Randolph Gates slammed the door and ran into the bedroom, to the bedside telephone. The smaller enclosure was reassuring, as it removed him from the exposure to scrutiny inherent in larger areas—the room was more private, more personal, less open to invasion. The call he had to make so unnerved him he could not understand the pull-out flap of instructions for overseas connections. Instead, in his anxiety, he dialed the operator.
“I want to place a call to Paris,” he said.
6
Bourne’s eyes were tired, the strain painful as he studied the results of the computer printouts spread across the coffee table in front of the couch. Sitting forward, he had analyzed them for nearly four hours, forgetting time, forgetting that his “control” was to have reached him by then, concerned only with a link to the Jackal at the Mayflower hotel.

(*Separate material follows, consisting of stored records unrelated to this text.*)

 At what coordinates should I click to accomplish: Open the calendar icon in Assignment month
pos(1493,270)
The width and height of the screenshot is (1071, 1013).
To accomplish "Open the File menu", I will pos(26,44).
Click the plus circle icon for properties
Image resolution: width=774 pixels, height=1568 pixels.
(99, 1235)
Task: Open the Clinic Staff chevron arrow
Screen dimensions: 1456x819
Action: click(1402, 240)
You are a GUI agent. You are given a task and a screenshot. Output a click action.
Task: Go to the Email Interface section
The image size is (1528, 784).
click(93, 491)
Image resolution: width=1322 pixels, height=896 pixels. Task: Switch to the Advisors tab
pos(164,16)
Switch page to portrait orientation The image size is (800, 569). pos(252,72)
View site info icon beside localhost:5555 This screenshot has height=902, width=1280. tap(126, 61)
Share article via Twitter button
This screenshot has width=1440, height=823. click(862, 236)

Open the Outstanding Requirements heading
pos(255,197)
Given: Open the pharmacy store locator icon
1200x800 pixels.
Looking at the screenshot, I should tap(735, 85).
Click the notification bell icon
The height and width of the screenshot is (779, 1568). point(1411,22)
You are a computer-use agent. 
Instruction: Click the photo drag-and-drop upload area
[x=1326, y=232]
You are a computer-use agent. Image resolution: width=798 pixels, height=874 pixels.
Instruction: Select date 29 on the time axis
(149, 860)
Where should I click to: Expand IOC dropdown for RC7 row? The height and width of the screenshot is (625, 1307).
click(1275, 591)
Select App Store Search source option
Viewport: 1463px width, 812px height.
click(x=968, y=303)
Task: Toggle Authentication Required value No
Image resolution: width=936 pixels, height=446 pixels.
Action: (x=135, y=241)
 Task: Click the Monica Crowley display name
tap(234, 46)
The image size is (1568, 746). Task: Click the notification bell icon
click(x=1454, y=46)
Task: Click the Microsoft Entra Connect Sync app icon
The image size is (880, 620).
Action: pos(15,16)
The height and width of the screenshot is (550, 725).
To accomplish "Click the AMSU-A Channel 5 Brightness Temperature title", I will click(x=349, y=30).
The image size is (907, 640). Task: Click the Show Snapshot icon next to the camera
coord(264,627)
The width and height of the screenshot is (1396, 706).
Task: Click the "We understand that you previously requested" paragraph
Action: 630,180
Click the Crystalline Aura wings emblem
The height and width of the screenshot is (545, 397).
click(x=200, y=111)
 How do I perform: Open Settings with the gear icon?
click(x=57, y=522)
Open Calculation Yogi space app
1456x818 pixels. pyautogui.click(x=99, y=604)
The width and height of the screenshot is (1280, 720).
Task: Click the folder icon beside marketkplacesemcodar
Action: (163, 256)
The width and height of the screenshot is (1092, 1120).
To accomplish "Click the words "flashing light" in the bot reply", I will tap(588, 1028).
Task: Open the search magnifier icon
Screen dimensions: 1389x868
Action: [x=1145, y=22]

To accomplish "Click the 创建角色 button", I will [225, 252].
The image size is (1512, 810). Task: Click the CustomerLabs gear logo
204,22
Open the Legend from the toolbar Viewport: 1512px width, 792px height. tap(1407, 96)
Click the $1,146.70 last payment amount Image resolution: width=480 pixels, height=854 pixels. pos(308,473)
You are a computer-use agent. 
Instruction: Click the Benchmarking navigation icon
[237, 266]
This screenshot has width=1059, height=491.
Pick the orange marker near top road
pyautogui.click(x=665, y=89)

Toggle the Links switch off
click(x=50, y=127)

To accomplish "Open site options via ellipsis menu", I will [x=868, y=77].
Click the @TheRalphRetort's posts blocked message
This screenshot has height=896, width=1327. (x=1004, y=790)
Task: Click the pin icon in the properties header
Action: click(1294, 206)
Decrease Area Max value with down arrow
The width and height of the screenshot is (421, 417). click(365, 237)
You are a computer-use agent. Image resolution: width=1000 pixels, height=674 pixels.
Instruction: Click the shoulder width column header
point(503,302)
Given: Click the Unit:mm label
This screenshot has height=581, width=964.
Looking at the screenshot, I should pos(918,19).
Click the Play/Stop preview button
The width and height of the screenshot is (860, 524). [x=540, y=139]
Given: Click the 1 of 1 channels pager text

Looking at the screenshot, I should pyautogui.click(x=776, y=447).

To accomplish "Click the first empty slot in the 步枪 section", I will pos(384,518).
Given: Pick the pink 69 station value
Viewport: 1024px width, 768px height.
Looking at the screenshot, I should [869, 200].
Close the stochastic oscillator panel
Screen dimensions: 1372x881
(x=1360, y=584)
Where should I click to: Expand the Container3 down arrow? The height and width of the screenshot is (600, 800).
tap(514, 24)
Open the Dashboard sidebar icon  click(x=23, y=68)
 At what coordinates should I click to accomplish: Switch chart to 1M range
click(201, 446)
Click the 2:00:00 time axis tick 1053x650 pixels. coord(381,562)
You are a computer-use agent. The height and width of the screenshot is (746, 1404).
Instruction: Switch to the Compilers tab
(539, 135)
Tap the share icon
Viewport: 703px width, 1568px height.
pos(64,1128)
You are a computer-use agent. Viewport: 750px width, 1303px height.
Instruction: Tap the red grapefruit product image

The first group, which he temporarily put aside, was the foreign nationals, a mix of British, Italian, Swedish, West German, Japanese and Taiwanese. Each of them had been extensively examined with respect to authentic credentials and fully substantiated business or personal reasons for entering the country. The State Department and the Central Intelligence Agency had done their homework. Each person was professionally and personally vouched for by a minimum of five reputable individuals or companies; all had long-standing communications with such people and firms in the Washington area; none had a false or questionable statement on record. If the Jackal’s man was among them—and he might well be—it would take far more information than was to be found in the printouts before Jason could refine the list. It might be necessary to go back to this group, but for the moment he had to keep reading. There was so little time!
Of the remaining five hundred or so American guests at the hotel, two hundred and twelve had entries in one or more of the intelligence data banks, the majority because they had business with the government. However, seventy-eight had raw-file negative evaluations. Thirty-one were Internal Revenue Service matters, which meant they were suspected of destroying or falsifying financial records and/or had tax havens in Swiss or Cayman Island accounts. They were zero, nothing, merely rich and not very bright thieves, and, further, the sort of “messengers” Carlos would avoid like lepers.